Figure 1: ISSR marker profile for seven pairs of female and male cultivars using the primers (a) IS_A02 and (b) IS_A71. (M: 100 bp DNA ladder).

In this context, only few studies were conducted using ISSR markers to evaluate sex discrimination in dioecious plant species. Sarmah and Sarma [21] screened 30 ISSR primers in Calamus tenuis and found only one female-associated marker. Aleksandrov et al. [13] screened 36 primers in Humulus japonicus, and found only one male-linked marker. Nanda et al. [12] and Korpelainen et al. [22] used 40 primers and found one male-specific marker in Trichosanthes dioica and one female-specific marker in Pseudocalliergon trifarium, respectively. Sharma et al. [23] obtained one male-specific DNA fragment after screening a total of 42 primers in Simmondsia chinensis.

Furthermore, the sequences of the identified putative sex-linked markers were investigated in order to identify the genome segments unique to male or female plant. The generated sequence of putative female-specific fragment of size 212 bp (GC content = 34.4%; A = 79, T = 60, G = 34, and C = 39) (Figure 2(a)) was obtained with primer IS_A02, while the complete generated sequence of putative male-specific fragment of size 310 bp (GC content = 35.2%; A = 101, T = 100, G = 49, and C = 60) was obtained with primer IS_A71 (Figure 2(b)). The generated sequences were submitted at GenBank database of National Centre for Biological Information (NCBI) (Accession Number IS_A02, (KU323794); IS_A71 (KU323795)). These sequences did not show any homology to the other taxa at GenBank database ( These observations were expected due to the usage of random molecular markers (i.e., ISSR) to identify genomic sex linked tags, which are usually from the genomic sites controlling the associated trait and not part of the gene(s) [17].

Figure 2: The sequence of (a) the female-specific marker IS_A02 and (b) the male-specific marker IS_A71.

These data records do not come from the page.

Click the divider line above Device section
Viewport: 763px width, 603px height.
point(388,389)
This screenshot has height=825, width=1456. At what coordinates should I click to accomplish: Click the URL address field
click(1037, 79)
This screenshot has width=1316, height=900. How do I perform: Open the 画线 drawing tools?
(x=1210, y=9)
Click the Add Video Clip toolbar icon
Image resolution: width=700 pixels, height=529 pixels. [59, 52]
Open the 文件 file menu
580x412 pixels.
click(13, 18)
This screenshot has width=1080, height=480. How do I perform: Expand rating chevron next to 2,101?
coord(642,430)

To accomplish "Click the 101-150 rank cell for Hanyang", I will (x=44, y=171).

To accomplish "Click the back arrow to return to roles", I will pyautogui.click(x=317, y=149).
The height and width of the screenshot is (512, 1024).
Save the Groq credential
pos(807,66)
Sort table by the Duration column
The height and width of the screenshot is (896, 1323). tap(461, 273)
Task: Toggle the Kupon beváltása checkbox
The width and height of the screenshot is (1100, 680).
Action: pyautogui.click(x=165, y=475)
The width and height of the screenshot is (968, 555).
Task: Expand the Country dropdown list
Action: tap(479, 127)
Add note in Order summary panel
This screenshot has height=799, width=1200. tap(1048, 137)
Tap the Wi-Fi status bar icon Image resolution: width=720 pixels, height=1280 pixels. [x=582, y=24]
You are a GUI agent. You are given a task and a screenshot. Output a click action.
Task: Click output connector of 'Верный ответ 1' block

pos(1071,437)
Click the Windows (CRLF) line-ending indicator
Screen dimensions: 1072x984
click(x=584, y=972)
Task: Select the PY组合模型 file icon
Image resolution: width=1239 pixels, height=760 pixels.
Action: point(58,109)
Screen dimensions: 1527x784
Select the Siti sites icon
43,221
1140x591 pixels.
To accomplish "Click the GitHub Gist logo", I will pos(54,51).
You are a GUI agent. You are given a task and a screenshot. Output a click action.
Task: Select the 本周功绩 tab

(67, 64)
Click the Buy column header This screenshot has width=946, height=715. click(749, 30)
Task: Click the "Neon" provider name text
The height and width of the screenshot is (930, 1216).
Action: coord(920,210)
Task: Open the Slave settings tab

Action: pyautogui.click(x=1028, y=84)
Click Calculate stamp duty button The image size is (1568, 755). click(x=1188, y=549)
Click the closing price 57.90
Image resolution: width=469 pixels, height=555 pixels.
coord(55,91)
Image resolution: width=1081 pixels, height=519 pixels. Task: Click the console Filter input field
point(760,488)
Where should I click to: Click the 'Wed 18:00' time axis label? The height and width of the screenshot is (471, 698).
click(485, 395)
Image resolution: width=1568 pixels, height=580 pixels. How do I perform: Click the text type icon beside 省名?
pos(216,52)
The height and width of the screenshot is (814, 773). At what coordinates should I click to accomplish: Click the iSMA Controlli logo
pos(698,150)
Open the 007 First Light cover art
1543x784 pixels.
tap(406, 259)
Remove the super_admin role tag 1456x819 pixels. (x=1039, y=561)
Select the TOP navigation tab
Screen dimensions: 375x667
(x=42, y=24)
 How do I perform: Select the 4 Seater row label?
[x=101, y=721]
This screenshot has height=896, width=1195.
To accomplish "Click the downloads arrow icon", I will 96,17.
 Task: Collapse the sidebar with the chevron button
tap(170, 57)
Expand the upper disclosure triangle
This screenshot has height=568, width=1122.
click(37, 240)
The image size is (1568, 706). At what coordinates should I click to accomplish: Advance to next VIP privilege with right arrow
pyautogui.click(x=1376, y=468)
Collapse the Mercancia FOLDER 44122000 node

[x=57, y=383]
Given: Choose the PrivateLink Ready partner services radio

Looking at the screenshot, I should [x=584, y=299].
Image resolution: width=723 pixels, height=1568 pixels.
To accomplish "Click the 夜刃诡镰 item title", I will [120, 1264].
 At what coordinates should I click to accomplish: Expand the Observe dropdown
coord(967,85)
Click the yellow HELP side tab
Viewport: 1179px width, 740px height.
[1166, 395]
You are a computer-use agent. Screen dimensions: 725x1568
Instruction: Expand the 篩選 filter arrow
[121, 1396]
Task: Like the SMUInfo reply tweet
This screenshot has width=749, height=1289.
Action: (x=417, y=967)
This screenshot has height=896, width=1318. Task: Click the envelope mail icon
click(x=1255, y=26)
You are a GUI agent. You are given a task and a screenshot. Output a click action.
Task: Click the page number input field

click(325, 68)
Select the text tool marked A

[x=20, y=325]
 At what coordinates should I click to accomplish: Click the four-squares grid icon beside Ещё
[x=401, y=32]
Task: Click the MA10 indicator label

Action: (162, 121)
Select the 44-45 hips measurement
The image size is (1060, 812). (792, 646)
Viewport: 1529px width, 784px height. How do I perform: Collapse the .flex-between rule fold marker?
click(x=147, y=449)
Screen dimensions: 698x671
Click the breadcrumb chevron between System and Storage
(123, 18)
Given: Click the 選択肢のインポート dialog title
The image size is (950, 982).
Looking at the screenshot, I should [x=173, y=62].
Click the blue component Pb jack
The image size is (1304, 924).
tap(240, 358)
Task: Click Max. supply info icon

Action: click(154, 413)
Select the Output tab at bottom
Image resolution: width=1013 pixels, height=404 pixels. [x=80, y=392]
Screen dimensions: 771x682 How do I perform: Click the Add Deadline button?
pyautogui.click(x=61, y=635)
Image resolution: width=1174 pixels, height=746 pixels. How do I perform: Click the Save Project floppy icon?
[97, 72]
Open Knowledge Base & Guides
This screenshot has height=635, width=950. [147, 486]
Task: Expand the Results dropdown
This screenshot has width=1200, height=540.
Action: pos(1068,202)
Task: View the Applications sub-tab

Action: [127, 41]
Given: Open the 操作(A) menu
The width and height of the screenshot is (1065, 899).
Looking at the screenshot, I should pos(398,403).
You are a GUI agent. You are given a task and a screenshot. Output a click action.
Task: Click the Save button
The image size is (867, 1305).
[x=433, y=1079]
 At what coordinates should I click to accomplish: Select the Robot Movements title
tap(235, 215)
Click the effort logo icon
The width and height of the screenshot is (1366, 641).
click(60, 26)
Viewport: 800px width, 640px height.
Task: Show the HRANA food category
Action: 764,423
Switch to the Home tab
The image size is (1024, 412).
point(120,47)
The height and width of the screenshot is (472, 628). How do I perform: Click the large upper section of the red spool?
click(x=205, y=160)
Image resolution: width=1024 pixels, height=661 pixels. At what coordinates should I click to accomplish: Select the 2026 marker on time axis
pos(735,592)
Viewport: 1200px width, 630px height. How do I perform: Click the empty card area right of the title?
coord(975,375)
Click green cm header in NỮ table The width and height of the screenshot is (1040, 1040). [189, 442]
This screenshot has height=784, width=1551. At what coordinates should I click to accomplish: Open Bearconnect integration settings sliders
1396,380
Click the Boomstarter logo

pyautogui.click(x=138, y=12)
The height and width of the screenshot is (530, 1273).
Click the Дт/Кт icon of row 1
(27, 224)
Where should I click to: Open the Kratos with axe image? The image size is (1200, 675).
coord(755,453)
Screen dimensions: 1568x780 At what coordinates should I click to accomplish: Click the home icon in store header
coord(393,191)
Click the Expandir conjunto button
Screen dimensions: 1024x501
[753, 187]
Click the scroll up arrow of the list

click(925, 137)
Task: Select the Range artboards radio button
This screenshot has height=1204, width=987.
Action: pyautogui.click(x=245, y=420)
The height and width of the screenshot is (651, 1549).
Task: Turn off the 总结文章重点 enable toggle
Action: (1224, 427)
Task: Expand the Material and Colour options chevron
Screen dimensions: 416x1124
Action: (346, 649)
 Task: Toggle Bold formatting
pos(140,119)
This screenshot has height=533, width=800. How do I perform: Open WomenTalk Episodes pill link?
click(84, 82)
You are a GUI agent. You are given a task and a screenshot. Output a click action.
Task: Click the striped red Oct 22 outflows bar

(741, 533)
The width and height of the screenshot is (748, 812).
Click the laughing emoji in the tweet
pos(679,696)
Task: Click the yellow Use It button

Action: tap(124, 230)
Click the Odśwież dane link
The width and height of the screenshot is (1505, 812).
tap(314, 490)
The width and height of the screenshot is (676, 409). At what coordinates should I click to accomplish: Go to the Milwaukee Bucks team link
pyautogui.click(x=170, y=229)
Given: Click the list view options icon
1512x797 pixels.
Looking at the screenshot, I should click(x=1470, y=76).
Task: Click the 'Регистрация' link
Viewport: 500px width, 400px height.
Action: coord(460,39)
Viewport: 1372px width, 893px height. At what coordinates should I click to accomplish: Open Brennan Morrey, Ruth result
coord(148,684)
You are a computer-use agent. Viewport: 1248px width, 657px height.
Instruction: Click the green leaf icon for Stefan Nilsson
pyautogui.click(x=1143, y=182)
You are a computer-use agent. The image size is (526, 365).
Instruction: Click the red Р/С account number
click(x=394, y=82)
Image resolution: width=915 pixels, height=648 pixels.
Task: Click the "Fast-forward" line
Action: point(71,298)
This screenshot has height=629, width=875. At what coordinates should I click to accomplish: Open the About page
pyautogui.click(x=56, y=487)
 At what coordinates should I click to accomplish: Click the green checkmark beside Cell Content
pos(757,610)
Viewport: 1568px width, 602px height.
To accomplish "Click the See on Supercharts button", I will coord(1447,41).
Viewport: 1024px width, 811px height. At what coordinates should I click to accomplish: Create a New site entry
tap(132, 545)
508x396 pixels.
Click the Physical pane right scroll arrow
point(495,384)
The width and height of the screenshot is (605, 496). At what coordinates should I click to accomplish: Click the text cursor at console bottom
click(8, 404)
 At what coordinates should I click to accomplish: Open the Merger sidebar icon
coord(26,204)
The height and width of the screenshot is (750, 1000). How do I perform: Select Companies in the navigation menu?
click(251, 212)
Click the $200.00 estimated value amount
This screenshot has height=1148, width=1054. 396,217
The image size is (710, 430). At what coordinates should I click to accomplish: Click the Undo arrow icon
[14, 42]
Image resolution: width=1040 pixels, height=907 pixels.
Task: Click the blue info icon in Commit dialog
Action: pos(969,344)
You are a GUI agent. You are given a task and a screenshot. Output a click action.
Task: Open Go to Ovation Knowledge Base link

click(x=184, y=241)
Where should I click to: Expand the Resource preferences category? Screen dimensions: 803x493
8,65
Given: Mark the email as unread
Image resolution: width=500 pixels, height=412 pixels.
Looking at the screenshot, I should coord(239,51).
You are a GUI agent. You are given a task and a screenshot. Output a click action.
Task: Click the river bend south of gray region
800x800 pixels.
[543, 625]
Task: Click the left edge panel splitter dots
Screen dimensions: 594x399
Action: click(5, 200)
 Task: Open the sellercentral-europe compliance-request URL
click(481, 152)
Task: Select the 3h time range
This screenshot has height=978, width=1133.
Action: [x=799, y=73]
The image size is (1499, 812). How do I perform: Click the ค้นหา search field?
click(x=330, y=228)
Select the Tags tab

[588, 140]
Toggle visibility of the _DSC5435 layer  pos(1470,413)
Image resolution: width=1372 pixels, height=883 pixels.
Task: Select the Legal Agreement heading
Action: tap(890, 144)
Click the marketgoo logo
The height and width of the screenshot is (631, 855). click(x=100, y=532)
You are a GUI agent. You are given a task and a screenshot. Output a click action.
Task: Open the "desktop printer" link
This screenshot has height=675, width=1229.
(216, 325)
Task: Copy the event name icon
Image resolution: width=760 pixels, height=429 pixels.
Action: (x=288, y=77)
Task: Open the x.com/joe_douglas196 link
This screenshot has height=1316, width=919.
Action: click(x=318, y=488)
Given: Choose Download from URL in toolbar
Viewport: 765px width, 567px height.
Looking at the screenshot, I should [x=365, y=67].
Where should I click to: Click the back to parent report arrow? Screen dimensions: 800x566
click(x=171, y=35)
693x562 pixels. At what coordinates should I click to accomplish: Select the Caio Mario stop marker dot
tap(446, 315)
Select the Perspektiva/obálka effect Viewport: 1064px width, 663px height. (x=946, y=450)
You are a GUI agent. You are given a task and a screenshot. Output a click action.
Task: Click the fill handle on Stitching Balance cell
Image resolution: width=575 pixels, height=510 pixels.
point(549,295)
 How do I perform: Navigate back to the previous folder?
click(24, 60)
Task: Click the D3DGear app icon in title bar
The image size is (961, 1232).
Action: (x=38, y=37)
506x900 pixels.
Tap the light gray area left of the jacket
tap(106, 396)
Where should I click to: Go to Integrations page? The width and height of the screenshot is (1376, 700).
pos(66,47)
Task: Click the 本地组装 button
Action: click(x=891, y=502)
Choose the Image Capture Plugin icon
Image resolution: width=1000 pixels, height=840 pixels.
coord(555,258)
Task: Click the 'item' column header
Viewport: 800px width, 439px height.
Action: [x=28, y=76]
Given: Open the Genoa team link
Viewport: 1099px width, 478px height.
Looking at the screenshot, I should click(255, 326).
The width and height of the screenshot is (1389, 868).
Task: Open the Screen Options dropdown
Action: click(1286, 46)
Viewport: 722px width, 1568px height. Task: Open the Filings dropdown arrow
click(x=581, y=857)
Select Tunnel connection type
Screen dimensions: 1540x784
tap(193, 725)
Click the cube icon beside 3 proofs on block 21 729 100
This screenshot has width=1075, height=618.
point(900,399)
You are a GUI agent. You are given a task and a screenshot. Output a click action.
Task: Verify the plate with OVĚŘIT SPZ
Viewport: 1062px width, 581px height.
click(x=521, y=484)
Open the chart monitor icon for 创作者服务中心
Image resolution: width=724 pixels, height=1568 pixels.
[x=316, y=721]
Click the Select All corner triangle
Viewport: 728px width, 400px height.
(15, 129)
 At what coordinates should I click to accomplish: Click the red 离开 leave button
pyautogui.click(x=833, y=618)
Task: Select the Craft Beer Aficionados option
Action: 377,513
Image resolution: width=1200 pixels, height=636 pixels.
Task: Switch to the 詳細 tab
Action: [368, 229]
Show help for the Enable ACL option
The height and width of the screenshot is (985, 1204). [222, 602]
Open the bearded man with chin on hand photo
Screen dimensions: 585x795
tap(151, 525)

The outcome of this study proves to be ideal for sex identification especially in experiments where the absence of a PCR product in the sample could be a false negative result due to the lack of DNA in the sample or other obstacles in the PCR process [18]. Therefore, it is preferable to use one or two different sex-linked markers to amplify products of different lengths in males and females in the same reaction. In congruence with the aforementioned method, sex-linked markers were developed in Ginkgo biloba by using two different product sizes, one for males at 571 bp and the other for females at 688 bp [24].

4. Conclusion

The screened ISSR primers (IS_A02 and IS_A71) in this study gave reproducible results for the discrimination of male and female Date Palm plants. The generated unique bands from male and female plant were sequenced and could be used further for identification of sex at early stage of seedlings of Date Palm. Further, more specific primers can be designed from these generated sequences which could be used for sex identification of Date Palm in a more precise way at seedling stage. Using such DNA markers would help the farmers maintain the sex ratio of Date Palm in plantation, thus saving the time, effort, and cost by avoiding the cultivation of too many male plants in any ongoing Date Palm breeding programs at an early stage.

Competing Interests

The authors declare that they have no competing interests.


The authors extend their appreciation to the Deanship of Scientific Research at King Saud University for funding the work through the research group Project no. RGP-014.